Mechanical properties and dual drug delivery application of poly(lactic-co-glycolic acid) scaffolds fabricated with a poly(β-amino ester) porogen

Polymeric scaffolds that are biocompatible and biodegradable are widely used for tissue engineering applications. Scaffolds can be further enhanced by enabling the release of one or more drugs to stimulate regeneration or for the treatment of a specific disease or condition. In this study, poly(lactic-co-glycolic acid) (PLGA) microspheres were mixed with poly(β-amino ester) (PBAE) particles to create novel hybrid scaffolds capable of dual release of drug and growth factor. Fast-degrading PBAE particles loaded with the drug ketoprofen acted as porogens that provided a rapid 12 h release. The PLGA microspheres were loaded with a growth factor, bone morphogenetic protein 2, and fused together around the porogens to create a slow-degrading matrix that provided sustained release lasting 70 days. Drug release was further tailored by varying the amount of porogen added to the scaffold. Bioactivity measurements demonstrated that the scaffold fabrication technique did not damage the drug or protein.
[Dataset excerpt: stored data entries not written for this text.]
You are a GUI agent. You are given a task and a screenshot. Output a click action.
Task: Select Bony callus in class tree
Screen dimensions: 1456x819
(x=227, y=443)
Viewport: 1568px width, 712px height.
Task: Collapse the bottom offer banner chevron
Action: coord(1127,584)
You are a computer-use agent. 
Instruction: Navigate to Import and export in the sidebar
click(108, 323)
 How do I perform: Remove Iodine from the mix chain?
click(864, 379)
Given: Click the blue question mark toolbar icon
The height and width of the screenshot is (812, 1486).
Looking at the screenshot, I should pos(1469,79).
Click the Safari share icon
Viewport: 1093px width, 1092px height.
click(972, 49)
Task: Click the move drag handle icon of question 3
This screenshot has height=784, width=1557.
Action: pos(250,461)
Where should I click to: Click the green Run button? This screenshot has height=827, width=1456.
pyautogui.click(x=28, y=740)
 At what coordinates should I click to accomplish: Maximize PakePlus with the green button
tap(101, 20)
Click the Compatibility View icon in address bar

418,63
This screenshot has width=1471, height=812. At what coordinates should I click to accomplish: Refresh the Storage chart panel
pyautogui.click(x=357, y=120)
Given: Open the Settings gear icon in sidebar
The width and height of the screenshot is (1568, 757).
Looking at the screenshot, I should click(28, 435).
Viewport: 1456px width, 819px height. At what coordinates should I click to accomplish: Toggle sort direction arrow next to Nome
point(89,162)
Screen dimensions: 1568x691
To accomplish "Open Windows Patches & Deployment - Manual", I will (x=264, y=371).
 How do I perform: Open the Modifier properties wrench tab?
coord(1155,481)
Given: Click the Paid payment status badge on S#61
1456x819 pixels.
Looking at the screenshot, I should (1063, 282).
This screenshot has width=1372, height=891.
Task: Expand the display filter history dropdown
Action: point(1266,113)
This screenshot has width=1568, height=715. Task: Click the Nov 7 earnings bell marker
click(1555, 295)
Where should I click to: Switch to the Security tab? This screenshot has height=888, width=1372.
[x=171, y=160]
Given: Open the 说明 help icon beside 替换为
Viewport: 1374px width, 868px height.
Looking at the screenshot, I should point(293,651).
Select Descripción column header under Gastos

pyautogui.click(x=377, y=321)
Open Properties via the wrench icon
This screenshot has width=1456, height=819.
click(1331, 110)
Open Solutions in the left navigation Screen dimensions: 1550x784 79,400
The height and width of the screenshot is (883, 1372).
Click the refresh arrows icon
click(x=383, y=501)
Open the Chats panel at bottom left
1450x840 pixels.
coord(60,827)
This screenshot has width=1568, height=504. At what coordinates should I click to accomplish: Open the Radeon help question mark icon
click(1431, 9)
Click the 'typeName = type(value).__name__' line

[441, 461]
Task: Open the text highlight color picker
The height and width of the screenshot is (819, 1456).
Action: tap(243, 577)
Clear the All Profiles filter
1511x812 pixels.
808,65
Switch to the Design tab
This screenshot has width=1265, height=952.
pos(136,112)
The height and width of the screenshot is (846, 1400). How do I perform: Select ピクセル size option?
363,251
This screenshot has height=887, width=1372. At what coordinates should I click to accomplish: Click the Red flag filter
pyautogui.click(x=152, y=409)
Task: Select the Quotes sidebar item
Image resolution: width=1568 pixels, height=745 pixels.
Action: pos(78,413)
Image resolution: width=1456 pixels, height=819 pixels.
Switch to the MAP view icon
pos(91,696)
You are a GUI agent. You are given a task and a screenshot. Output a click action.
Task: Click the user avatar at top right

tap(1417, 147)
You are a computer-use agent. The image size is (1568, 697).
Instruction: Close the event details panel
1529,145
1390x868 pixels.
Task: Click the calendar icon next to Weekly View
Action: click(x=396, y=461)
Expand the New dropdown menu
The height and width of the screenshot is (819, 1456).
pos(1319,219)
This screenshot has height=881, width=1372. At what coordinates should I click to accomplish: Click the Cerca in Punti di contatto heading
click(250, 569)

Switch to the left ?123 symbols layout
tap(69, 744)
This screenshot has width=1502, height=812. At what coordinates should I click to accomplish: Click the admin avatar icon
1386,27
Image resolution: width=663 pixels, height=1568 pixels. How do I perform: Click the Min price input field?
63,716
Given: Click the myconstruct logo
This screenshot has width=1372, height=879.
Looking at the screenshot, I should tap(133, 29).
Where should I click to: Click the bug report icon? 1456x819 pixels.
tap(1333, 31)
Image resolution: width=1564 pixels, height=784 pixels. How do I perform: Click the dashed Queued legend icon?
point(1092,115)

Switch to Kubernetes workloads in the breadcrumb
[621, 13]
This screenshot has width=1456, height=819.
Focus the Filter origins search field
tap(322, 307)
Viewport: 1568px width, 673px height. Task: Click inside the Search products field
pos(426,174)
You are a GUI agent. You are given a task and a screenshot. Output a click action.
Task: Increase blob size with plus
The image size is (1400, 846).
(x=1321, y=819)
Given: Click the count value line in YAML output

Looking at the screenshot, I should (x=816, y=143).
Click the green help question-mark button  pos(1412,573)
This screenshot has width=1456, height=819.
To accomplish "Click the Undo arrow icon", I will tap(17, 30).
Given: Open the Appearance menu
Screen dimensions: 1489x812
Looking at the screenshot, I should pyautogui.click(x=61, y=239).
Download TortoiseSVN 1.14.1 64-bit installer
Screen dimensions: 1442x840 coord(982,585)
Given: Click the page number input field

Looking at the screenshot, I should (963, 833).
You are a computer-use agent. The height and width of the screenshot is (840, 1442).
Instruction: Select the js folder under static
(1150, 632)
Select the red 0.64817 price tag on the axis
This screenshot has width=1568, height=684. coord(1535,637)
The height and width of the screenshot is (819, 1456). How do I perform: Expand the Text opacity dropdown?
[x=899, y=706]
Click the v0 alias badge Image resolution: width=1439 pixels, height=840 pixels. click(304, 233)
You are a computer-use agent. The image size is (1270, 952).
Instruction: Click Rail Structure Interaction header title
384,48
The compressive modulus was affected by the amount of porogen added, extending from 50 to 111 MPa for loadings from 60 to 40% PBAE, and after 5 days of degradation, it decreased to 0.6 to 1.1 kPa when the porogen was gone. PLGA containing a quick-degrading porogen can be used to release two drugs while developing a porous microarchitecture for cell ingrowth with in a matrix capable of maintaining a compressive modulus applicable for soft tissue implants.